El valenciano, periodista y estrella de la radio local en sus inicios, muy vinculado a Unai Emery, ha acabado convertido en el jefe de uno de los mejores clubes de Europa

El Aston Villa, que este domingo reanuda la Premier en el estadio del Nottingham Forest, aprovechó el parón para buscar unos días de sol y sosiego en un resort de Murcia. El equipo llega al campo de entrenamiento y todo el mundo saluda a Damià Vidagany (Llíria, Valencia; 51 años), vestido con la ropa del club y unas zapatillas, las Adidas Samba que calza medio planeta, con los colores corporativos: el granate y el azul celeste. El ejecutivo, uno de los numerosos españoles que hay en Villa Park desde que llegó Unai Emery al banquillo...

, es el CEO de fútbol del club de Birmingham. Damià responde a los saludos con bromas improvisadas mientras se protege de la luz con unas gafas de sol de Dolce & Gabbana. Aquel joven que estudió Periodismo en Valencia y que entró en la profesión haciendo las crónicas del equipo de baloncesto de su pueblo, Llíria, jamás imaginó que acabaría siendo el cerebro de uno de los mejores clubes del mundo.

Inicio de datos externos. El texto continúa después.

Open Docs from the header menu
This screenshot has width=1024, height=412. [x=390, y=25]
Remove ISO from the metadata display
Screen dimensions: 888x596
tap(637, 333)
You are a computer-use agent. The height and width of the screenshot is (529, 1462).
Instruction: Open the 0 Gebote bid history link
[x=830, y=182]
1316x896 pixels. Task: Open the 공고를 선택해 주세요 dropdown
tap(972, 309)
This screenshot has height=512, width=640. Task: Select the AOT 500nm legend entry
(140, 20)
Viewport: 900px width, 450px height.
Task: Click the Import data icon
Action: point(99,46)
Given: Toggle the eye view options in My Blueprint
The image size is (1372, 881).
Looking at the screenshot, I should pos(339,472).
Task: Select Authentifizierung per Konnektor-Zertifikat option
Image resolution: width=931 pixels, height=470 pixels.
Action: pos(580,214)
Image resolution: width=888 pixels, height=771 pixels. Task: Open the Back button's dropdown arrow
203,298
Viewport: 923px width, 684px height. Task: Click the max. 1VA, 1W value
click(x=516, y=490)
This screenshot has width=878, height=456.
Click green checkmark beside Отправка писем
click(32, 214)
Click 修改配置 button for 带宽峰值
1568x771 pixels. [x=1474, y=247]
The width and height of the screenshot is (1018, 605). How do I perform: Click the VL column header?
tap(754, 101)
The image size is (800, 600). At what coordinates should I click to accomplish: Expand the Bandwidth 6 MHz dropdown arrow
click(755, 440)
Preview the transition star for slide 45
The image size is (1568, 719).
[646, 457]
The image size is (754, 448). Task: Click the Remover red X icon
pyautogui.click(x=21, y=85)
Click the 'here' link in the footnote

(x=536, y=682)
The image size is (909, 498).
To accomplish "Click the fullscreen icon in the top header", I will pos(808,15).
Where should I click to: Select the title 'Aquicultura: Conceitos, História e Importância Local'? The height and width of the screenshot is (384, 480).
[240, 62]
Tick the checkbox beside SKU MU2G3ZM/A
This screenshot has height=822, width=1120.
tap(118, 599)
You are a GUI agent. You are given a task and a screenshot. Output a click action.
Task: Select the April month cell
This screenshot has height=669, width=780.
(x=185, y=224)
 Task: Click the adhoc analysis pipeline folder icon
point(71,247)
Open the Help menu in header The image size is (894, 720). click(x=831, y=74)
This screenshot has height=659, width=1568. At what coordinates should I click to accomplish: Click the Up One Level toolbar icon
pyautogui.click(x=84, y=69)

“Yo fui un jugador de baloncesto frustrado”, comienza a contar Vidagany, ya en el Hotel Hilton La Torre, por donde circulan muchos extranjeros que han viajado para jugar al golf. “Muy pronto me di cuenta de que no iba a llegar a profesional y una forma de seguir vinculado al deporte era el periodismo. Lo primero que hice fueron crónicas de tres líneas del Llíria para el Marca”. Aquel periodista incipiente, con solo 19 años, pasó de Marca a Superdeporte, donde hizo su primer viaje como cronista para cubrir un Fuenlabrada-Pamesa Valencia. “Luego me pasaron a hacer fútbol. Yo no solía ir a Mestalla, pero con siete u ocho años, mi padre me llevó a ver al Valencia contra el Athletic de Javier Clemente. Mi padre, que tenía una pequeña empresa de construcción, no se podía permitir llevarme a todos los partidos”.